Dedem babasının yanına yalnız döndüğünde derhal kendi köylerinden maviş gözlü Hafize Hanım'la evlendirilmiş. O yıllarda medeni kanun yok. Erkekler birden fazla resmi nikah kıyabiliyorlar.
İşte babacım daha 3 yaşında hiçbirşeyden habersiz,fakat analı-babalı öksüz kalıvermiş. Sene 1922...
Babam o tarihte daha 3 yaşında bilse annesini veya babasını ikna eder."beni analı-babalı öksüz bırakmayın"diye onların ayrılmasını belki de önleyebilirdi. Kader işte. Olacaklar elbet olur.Dedemin ikinci hanımından babamdan 14 yaş küçük benden ise 14 yaş büyük olan SELİM Güler amcam olur. Rahmetli amcamı çok severdik.
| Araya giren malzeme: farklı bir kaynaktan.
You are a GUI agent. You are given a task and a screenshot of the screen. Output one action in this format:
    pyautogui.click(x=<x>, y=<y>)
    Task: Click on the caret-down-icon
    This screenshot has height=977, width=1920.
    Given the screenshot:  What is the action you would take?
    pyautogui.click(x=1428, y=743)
O da bizi çok severdi. Zaten kendisinin annemin kardeşiyle evlenmesine vesile olduk. Nur içinde yatsın. Allahü Teala rahmet eylesin.
Annem ise Gemiç Köyünün sevilen ve bilgili kişisi Halid Efendinin kızıdır.Dedem yıllarca Köyümüzde muhtarlık yapmış. Ve köyümüzün seçkin bir ailesinin ferdiydi.
Babamın annemle evlenmesinin hikayesi, babaannem dedemden ayrılınca, uzun seneler baba evinde kalmış. Daha sonra Gemiç Köyünde Ahmet Çavuş ile evlenmiş.Naciye Babaannem köyde kendisini kabul ettirmiş, herzaman misafiri olan , saygı gören bir insandı. Babamın annesinden 6 kardeşi daha var.Hepsi de babamı çok sevip saygı gösterirler. Amcalarım ve amcalarımın çocukları kalabalık bir aileyiz. Amcalarımın babası Ahmet Çavuş dedem bizi çok severdi. Babaannemin vefatından sonra bile bizi hep öz evlat gibi sevmiş ve kollamıştır. İşte babam da babaannem ile beraber, Gemiç Köyüne gelir. Evlenme çağına geldiğinde de, Dedem Halit Efendinin kızı(Annem Halide Orhan) ile evlenir.